Work instruction
Reproduce only what lies between the first line of the material below and the line containing "East Coast (26, 2390)", with both of those lines included and every line kept exact.

[Dataset excerpts Boundary: Start]

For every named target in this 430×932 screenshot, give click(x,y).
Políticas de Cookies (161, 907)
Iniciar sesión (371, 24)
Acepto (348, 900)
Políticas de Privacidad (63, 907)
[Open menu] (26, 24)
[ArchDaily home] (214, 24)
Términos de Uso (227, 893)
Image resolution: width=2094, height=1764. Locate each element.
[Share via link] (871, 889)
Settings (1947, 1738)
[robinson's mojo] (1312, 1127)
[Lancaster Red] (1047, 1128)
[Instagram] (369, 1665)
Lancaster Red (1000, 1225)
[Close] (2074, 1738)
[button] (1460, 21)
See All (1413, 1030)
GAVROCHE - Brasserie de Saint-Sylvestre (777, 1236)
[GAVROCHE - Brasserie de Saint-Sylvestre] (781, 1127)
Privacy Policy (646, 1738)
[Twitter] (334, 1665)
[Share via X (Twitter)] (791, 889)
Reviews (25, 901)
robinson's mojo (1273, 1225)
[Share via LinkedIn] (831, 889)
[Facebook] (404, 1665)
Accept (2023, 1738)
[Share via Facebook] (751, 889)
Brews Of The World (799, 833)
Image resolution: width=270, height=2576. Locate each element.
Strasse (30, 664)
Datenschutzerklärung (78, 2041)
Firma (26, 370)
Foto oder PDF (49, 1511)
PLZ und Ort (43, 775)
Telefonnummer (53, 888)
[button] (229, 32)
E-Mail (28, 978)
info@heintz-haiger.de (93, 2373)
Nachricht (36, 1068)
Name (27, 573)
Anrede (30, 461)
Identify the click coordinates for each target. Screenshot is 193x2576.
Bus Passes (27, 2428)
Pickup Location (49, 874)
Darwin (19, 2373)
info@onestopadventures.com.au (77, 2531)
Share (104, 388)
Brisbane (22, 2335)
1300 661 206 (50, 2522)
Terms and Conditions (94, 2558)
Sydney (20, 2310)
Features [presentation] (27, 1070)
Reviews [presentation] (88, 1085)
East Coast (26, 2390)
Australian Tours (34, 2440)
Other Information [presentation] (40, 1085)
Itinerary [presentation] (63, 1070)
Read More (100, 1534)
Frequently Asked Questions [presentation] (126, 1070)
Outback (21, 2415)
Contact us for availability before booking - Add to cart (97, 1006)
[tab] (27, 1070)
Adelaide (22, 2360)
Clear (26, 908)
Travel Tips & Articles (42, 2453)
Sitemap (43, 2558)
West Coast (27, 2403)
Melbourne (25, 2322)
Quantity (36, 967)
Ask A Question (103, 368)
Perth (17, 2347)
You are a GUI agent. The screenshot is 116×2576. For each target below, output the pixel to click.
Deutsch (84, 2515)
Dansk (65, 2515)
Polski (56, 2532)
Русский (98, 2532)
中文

[Dataset excerpts Boundary: End]

Reply
For every named target in this 430×932 screenshot, give click(x,y).
Políticas de Cookies (161, 907)
Iniciar sesión (371, 24)
Acepto (348, 900)
Políticas de Privacidad (63, 907)
[Open menu] (26, 24)
[ArchDaily home] (214, 24)
Términos de Uso (227, 893)
Image resolution: width=2094, height=1764. Locate each element.
[Share via link] (871, 889)
Settings (1947, 1738)
[robinson's mojo] (1312, 1127)
[Lancaster Red] (1047, 1128)
[Instagram] (369, 1665)
Lancaster Red (1000, 1225)
[Close] (2074, 1738)
[button] (1460, 21)
See All (1413, 1030)
GAVROCHE - Brasserie de Saint-Sylvestre (777, 1236)
[GAVROCHE - Brasserie de Saint-Sylvestre] (781, 1127)
Privacy Policy (646, 1738)
[Twitter] (334, 1665)
[Share via X (Twitter)] (791, 889)
Reviews (25, 901)
robinson's mojo (1273, 1225)
[Share via LinkedIn] (831, 889)
[Facebook] (404, 1665)
Accept (2023, 1738)
[Share via Facebook] (751, 889)
Brews Of The World (799, 833)
Image resolution: width=270, height=2576. Locate each element.
Strasse (30, 664)
Datenschutzerklärung (78, 2041)
Firma (26, 370)
Foto oder PDF (49, 1511)
PLZ und Ort (43, 775)
Telefonnummer (53, 888)
[button] (229, 32)
E-Mail (28, 978)
info@heintz-haiger.de (93, 2373)
Nachricht (36, 1068)
Name (27, 573)
Anrede (30, 461)
Identify the click coordinates for each target. Screenshot is 193x2576.
Bus Passes (27, 2428)
Pickup Location (49, 874)
Darwin (19, 2373)
info@onestopadventures.com.au (77, 2531)
Share (104, 388)
Brisbane (22, 2335)
1300 661 206 (50, 2522)
Terms and Conditions (94, 2558)
Sydney (20, 2310)
Features [presentation] (27, 1070)
Reviews [presentation] (88, 1085)
East Coast (26, 2390)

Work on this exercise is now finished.